NEW YORK — HP’s move to acquire TruLogica Thursday was the latest bid in a spate of buys to bolster the system vendor’s computing strategy against rival IBM.
David Gee, vice president of Adaptive Enterprise for Palo Alto, Calif.’s HP, said Dallas-based TruLogica, will help the company plug another hole — identity management software — in its Adaptive Enterprise strategy to provide an environment that will allow customers to adapt to their business needs on the fly.
HP’s “Adaptive Enterprise” computing paradigm is often referred to as on-demand or utility computing. Automation, management, security and several other characteristics hold the virtualization and provisioning platform together to produce a network that practically manages itself. With an on-demand system, HP said its users will also be able to self-administer upgrades or downgrades in resources and pay as they go.
Having a solid foundation such as this has become a quest for major systems vendors such as HP and IBM, whose on-demand computing strategy is also strong, as well as several smaller entrants such as Sun Microsystems
, VERITAS Software
and Computer
Associates .
At a briefing in New York, Gee said Adaptive Enterprise stacks up well against chief rival IBM’s on-demand strategy because assets from these acquisitions fall under one simple platform while IBM’s components are spread across the Armonk, N.Y. company’s five chief software brands, DB2, Tivoli, WebSphere, Rational and Lotus.

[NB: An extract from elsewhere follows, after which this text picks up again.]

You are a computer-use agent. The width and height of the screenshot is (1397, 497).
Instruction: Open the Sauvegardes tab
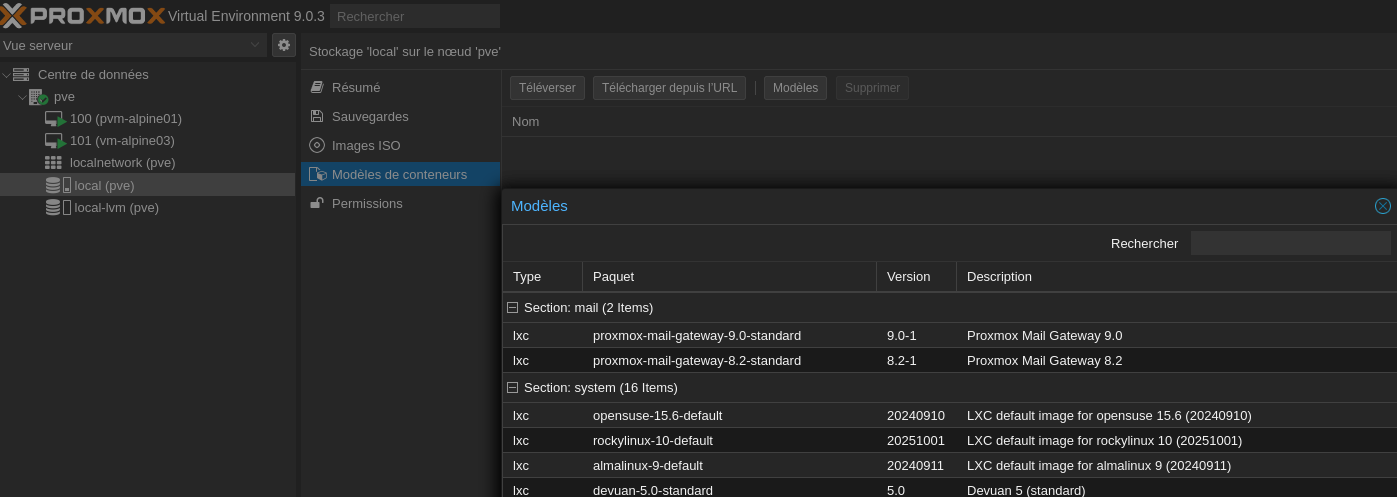pyautogui.click(x=370, y=117)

Gee said TruLogica will join the OpenView Select Access portfolio to provide management capabilities to more tightly bind user provisioning to companies’ business processes.
The assets also include self-service features automated password reset and synchronization; service-oriented architecture (SOA)

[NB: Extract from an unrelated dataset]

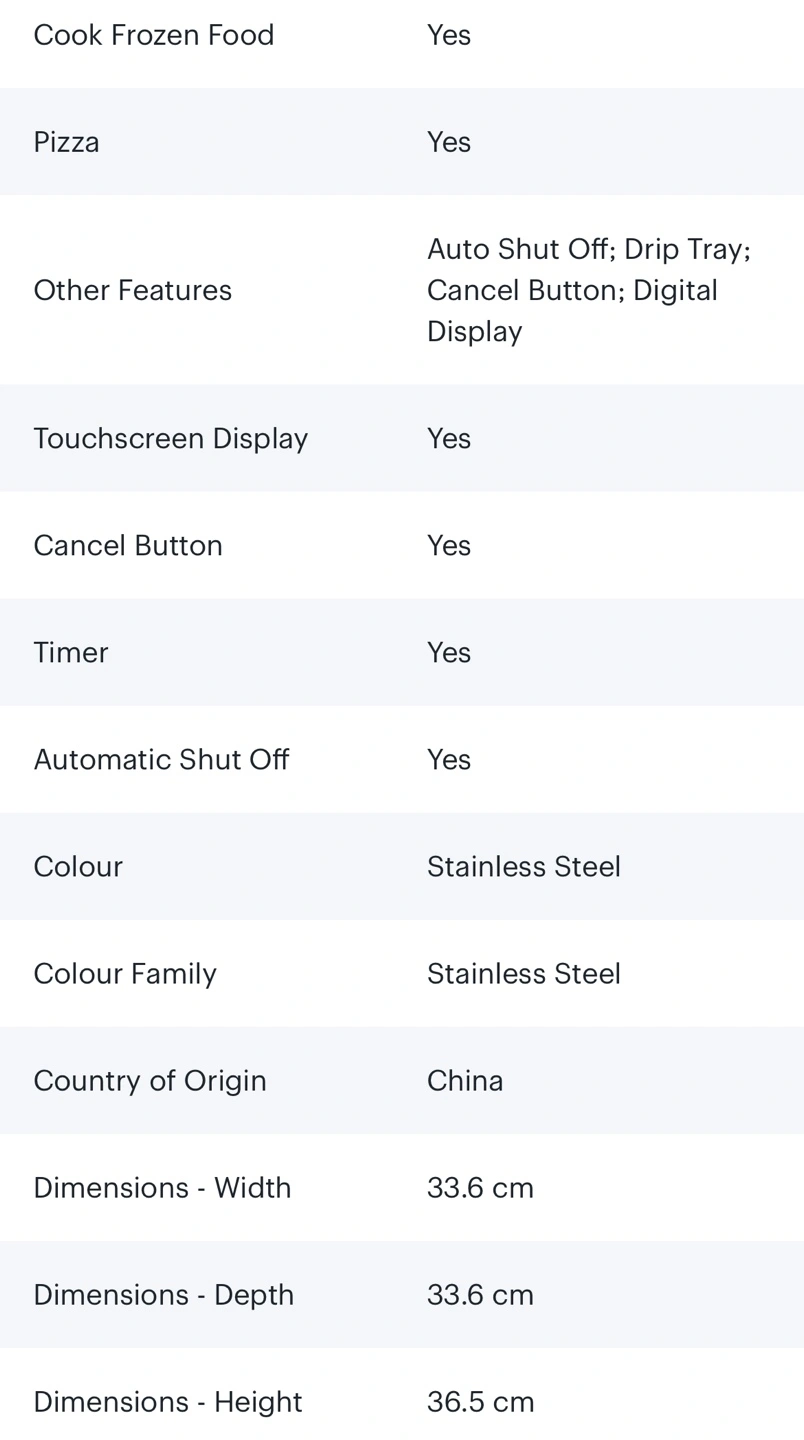The width and height of the screenshot is (804, 1440).
Task: Click the Cook Frozen Food label
Action: [x=153, y=35]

“Identity management is one of the key things you have to do if you want to manage your IT as a business,” Gee told internetnews.com during an interview in New York City. “It asks: ‘Who are you and what are you going to have me go and do?'” Gee said. “The next step after identity management is provisioning resources based on who you are.”
Gee said TruLogica software establishes hierarchies of access, where CIOs will have greater degrees of access than entry-level employees. Those terminated will be wiped off systems immediately to prevent data theft or corruption. In this way, TruLogica software squarely competes with IBM’s Tivoli Identity Manager and Tivoli Access Manager.

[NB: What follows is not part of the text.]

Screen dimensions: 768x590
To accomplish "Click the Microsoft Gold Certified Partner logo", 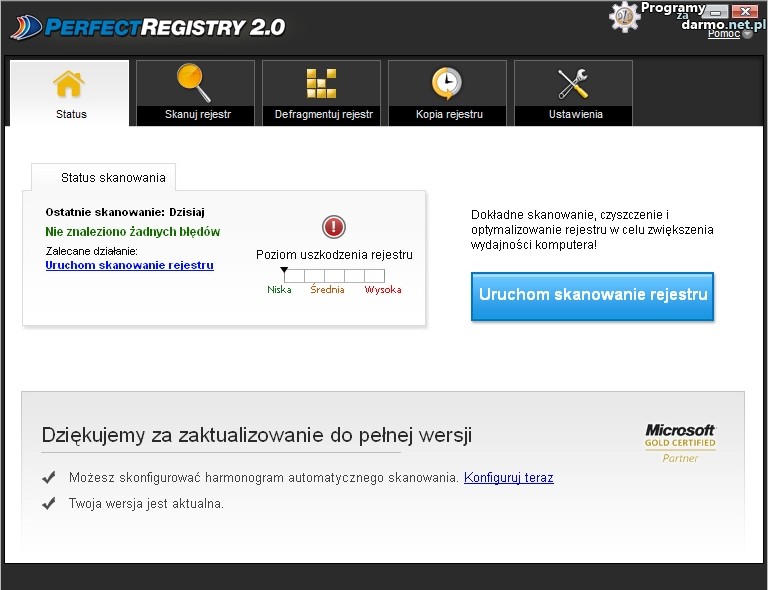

HP’s Adaptive Enterprise strategy was more or less a gleam in the vendor’s eye a year ago, as the OpenView management software platform was missing several key components, Gee said. But over the last year, HP has been busier on the acquisition front than it has been in years.
HP’s spree of software buys extends from July 2003 to the present and includes: the SelectAccess security assets from Baltimore Technologies, Talking Blocks for Web services management, Persist Technologies for information lifecycle management, Novadigm and Consera for IT automation and TruLogica.